Text and element pointing records:
==========

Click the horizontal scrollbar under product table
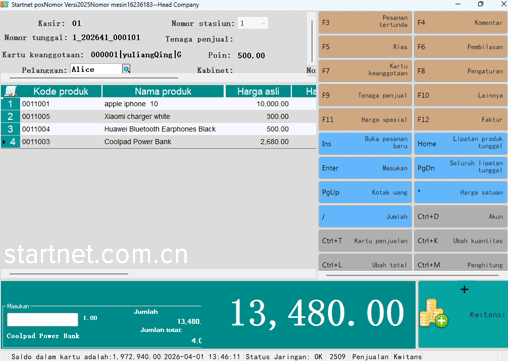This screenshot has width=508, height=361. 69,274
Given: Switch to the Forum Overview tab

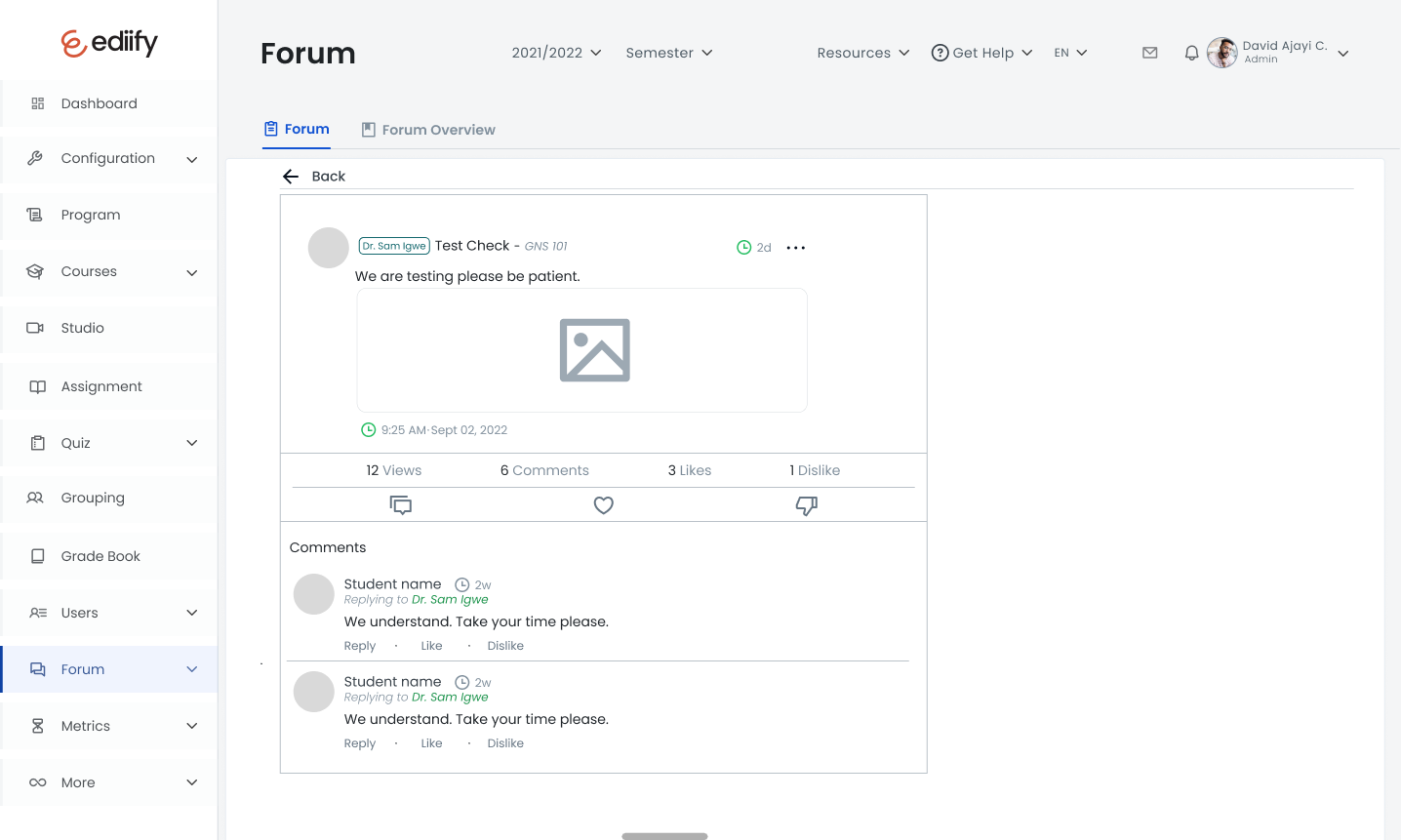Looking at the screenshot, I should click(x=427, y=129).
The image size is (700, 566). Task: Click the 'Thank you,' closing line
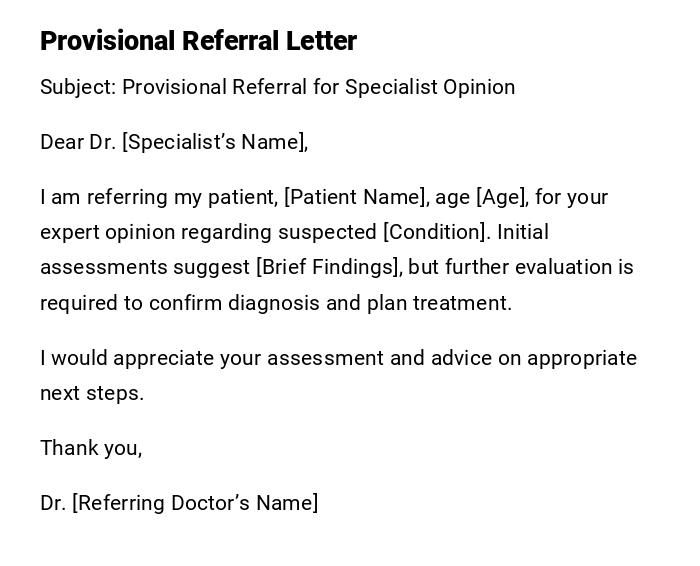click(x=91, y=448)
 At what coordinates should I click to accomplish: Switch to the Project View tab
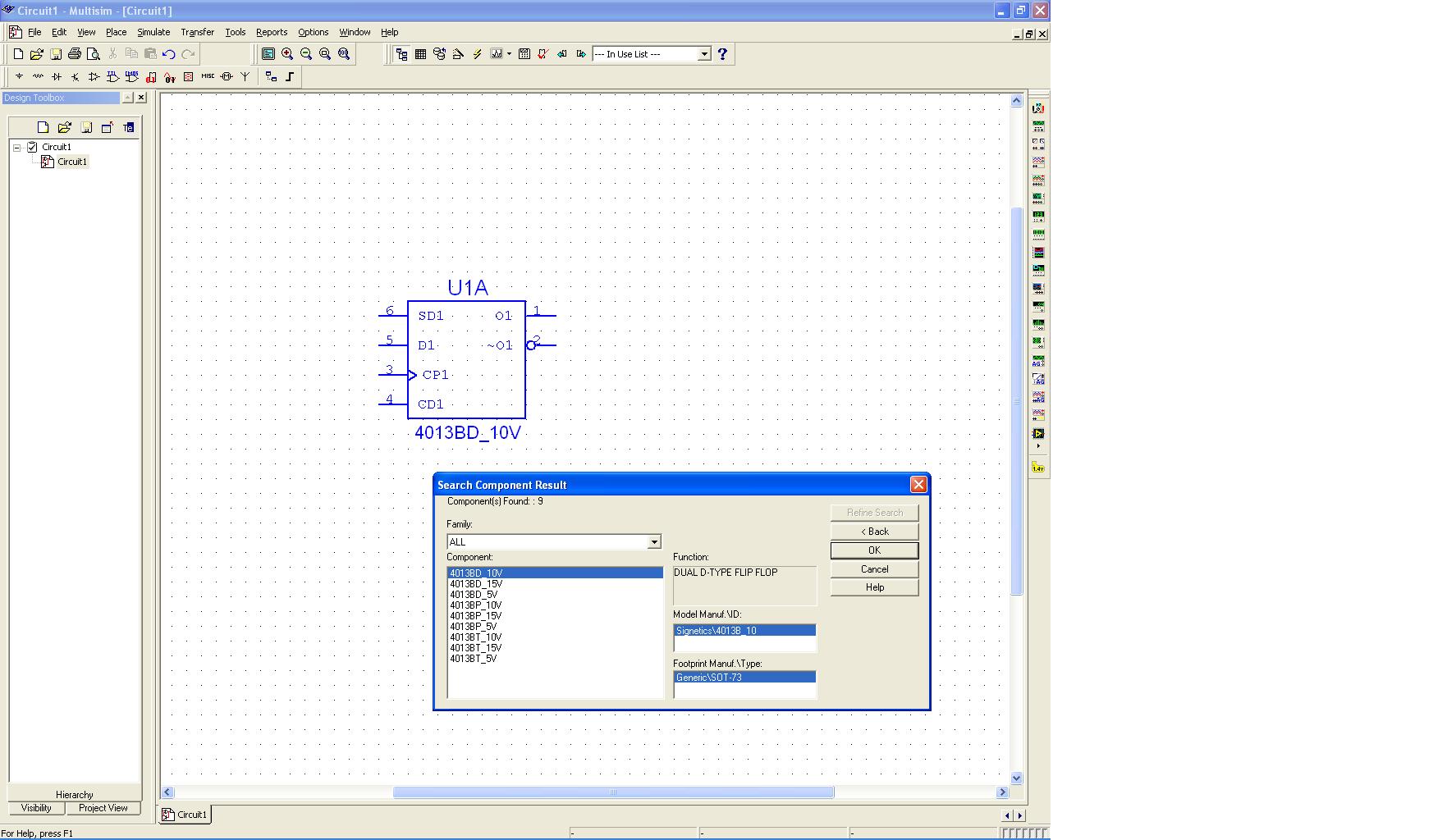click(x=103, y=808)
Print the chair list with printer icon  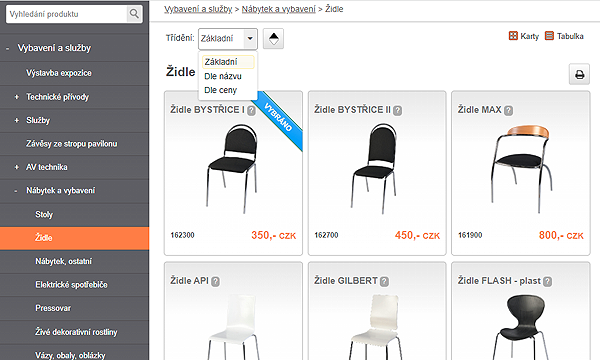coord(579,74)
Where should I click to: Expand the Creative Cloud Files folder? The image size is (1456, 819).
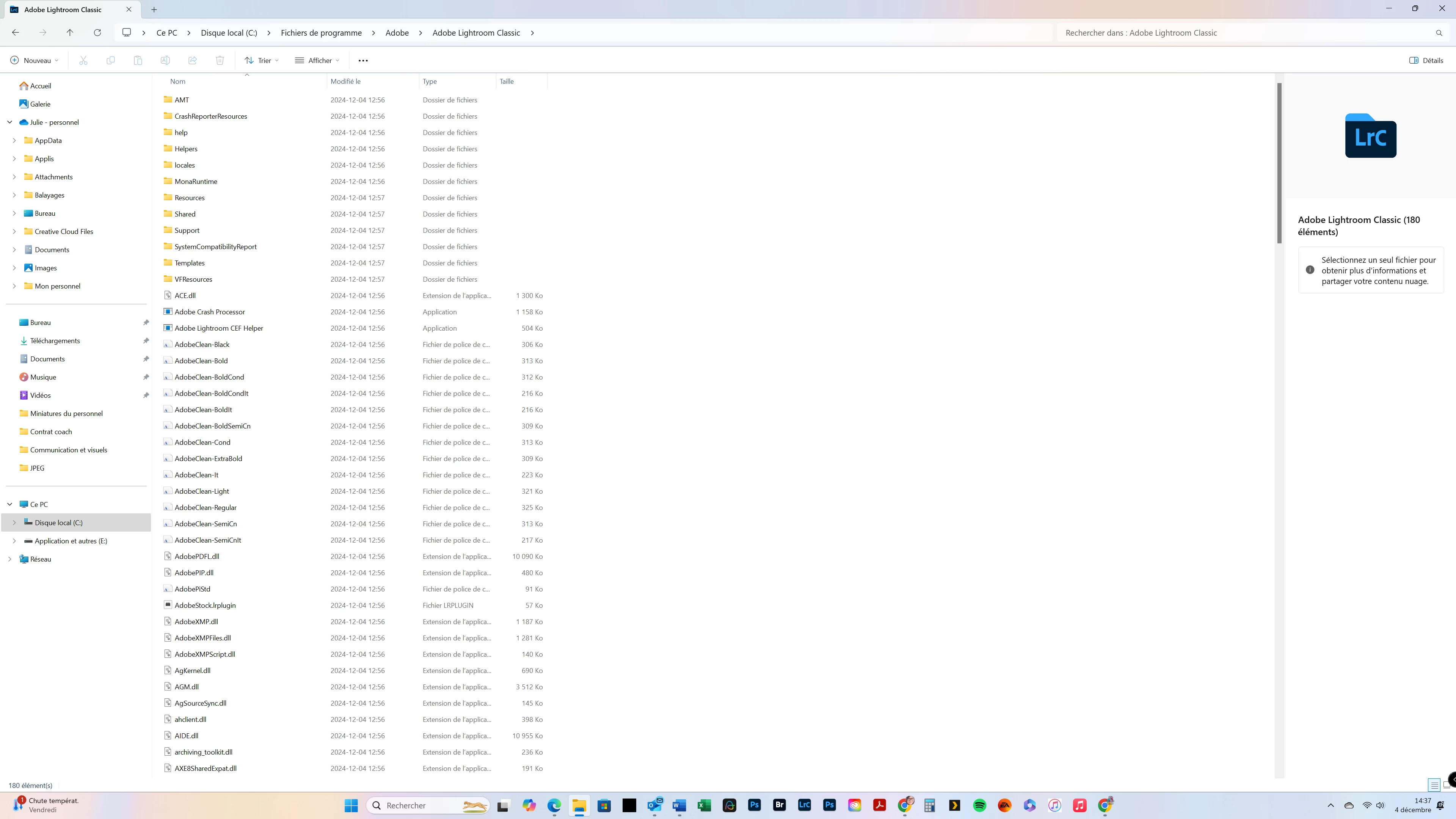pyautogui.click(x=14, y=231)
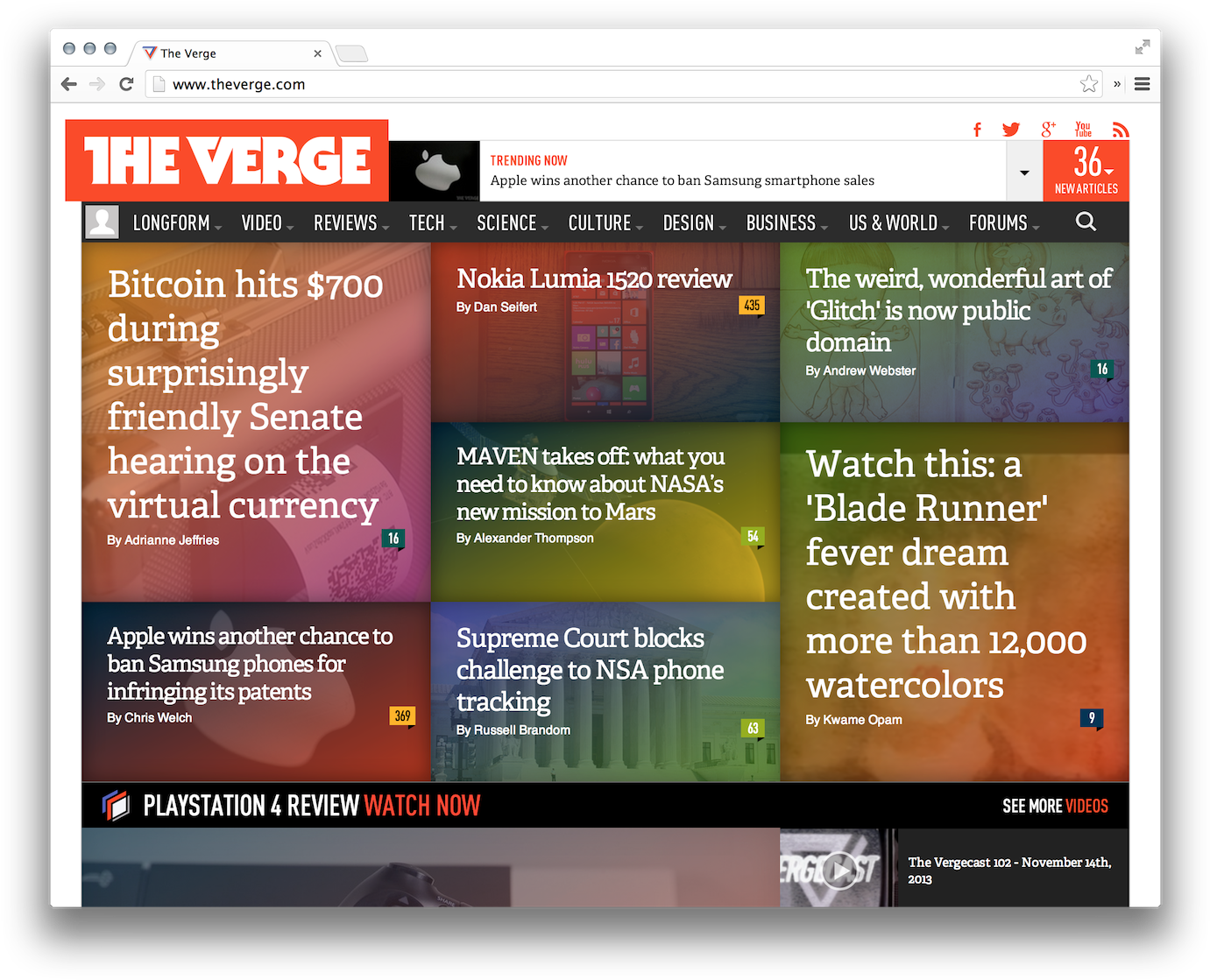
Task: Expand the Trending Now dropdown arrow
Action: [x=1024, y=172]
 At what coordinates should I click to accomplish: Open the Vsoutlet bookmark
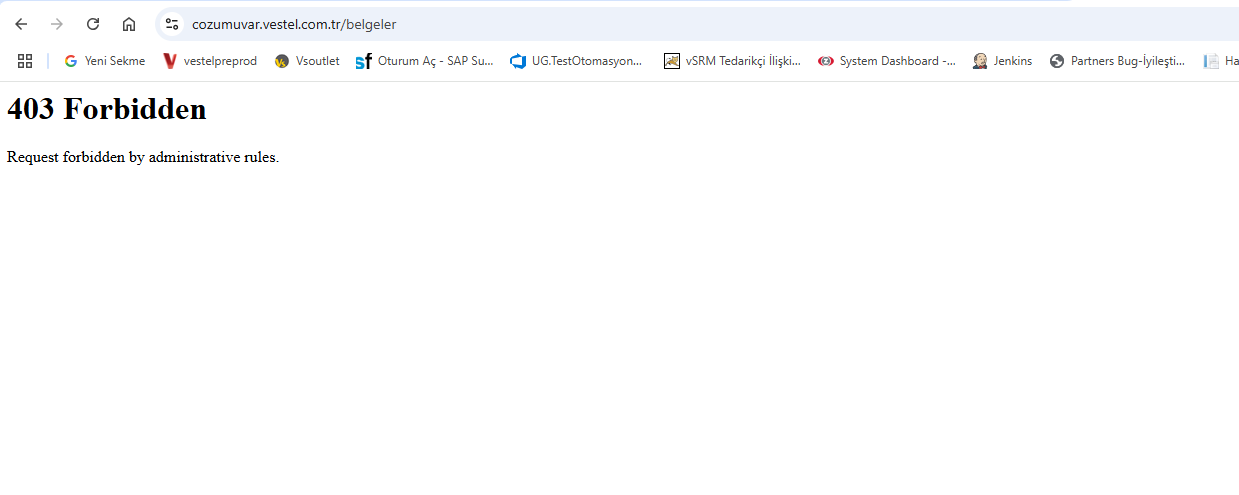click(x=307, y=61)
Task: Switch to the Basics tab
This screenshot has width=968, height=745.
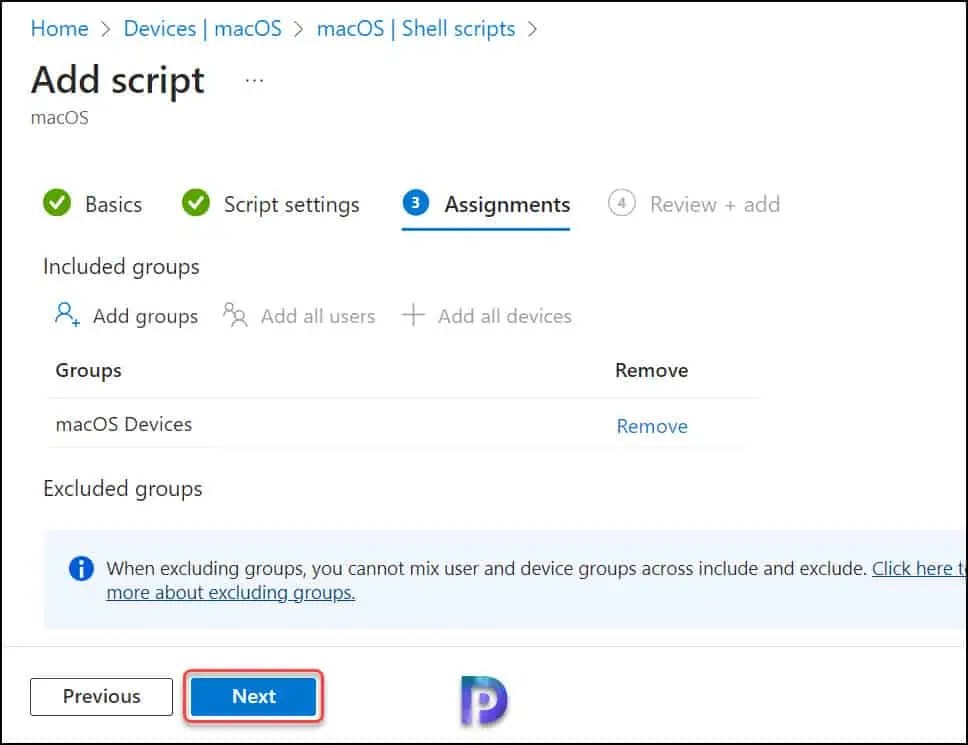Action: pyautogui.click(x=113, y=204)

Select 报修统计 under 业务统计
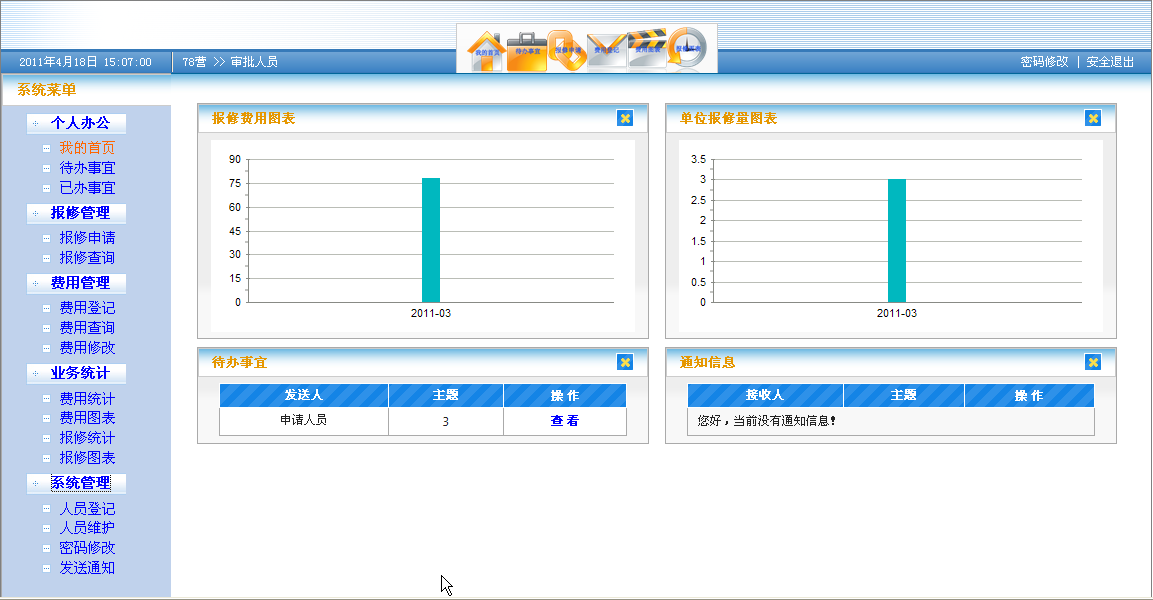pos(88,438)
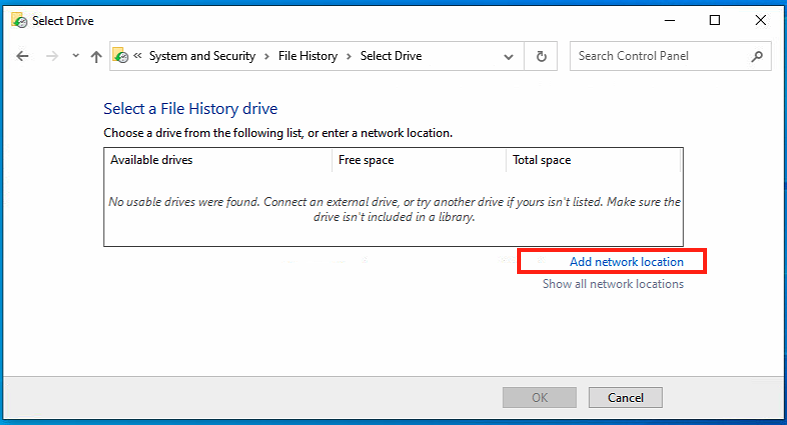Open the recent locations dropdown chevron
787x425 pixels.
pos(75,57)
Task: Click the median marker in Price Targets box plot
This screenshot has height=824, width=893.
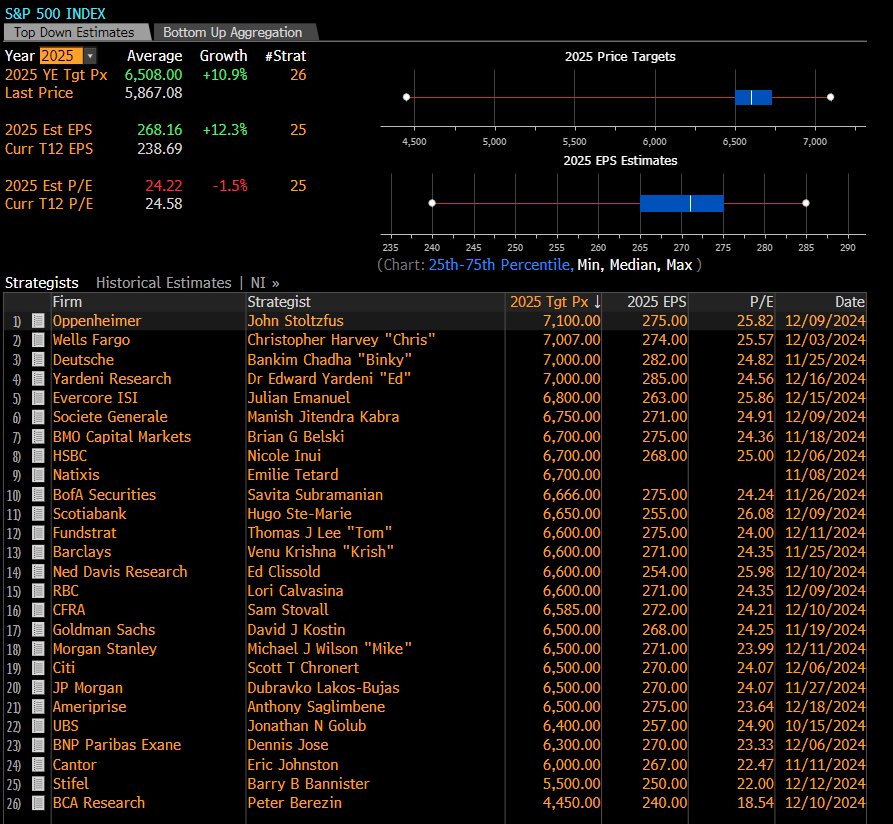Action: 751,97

==========

- Job
Gather every line of the data above that contains the word "size", matching case exactly.

- Correct output
The image size is (700, 566). Task: Click the 'Thank you,' closing line
Where should I click to: Expand the Creative Cloud Files folder? The image size is (1456, 819).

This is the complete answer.